The porch is conventional in design, but the body of the building, an immense circular space lit solely by the light that floods through the 27-foot (8-metre) “eye,” or oculus, opening at the centre of the dome, was revolutionary; possibly this was the first of several great buildings of antiquity that were designed to favour the interior rather than the exterior. In contrast to the plain appearance of the outside, the interior of the building is lined with coloured marble, and the walls are marked by seven deep recesses, screened by pairs of columns whose modest size gives scale to the immensity of the rotunda. Rectangular coffers, or indentations, were cut in the ceiling, probably under Severus, and decorated with bronze rosettes and molding.
The Trevi Fountain
The Trevi Fountain in Rome, Italy, is considered a late Baroque masterpiece and is arguably the best known of the city’s numerous fountains
Trevi Fountain, Italian Fontana di Trevi, fountain in Rome that is considered a late Baroque masterpiece and is arguably the best known of the city’s numerous fountains. It was designed by Nicola Salvi and completed by Giuseppe Pannini in 1762. According to legend, those who toss coins into its waters will return to Rome.

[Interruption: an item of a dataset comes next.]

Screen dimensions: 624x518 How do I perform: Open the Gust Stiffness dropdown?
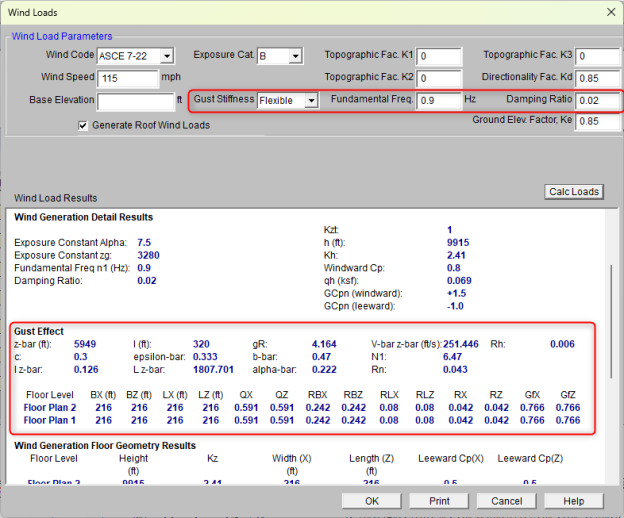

The fountain is located in Rome’s Trevi district, abutting the Palazzo Poli. An earlier fountain on the site was demolished in the 17th century, and a design competition for a new fountain was won by Nicola Salvi in 1732. His creation was a scenic wonder. The idea of combining the palace front and fountain was derived from a project by Pietro da Cortona, but the grand pageantry of the fountain’s central triumphal arch with its mythological and allegorical figures, natural rock formations, and gushing water was Salvi’s. The Trevi Fountain took some 30 years to complete, and after Salvi’s death in 1751, Giuseppe Pannini, who slightly altered the original scheme, oversaw its completion in 1762.

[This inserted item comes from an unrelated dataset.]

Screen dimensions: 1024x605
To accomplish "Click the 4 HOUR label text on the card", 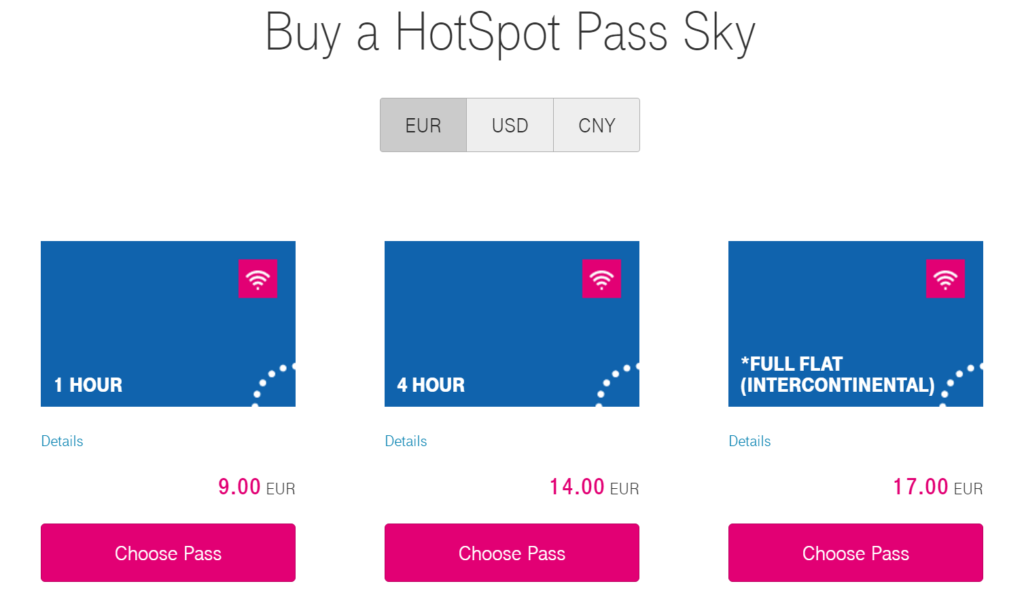I will point(431,385).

The immense fountain stands some 85 feet (26 metres) high and is approximately 160 feet (49 metres) wide. At its centre is Pietro Bracci’s statue of Oceanus, who stands atop a chariot pulled by sea horses and is accompanied by tritons. The fountain also features statues of Abundance and Health. Its water, from the ancient aqueduct called Acqua Vergine, long was considered Rome’s softest and best tasting; for centuries, barrels of it were taken every week to the Vatican. However, the water is now nonpotable.The coins that are thrown into its water are collected daily and donated to charity.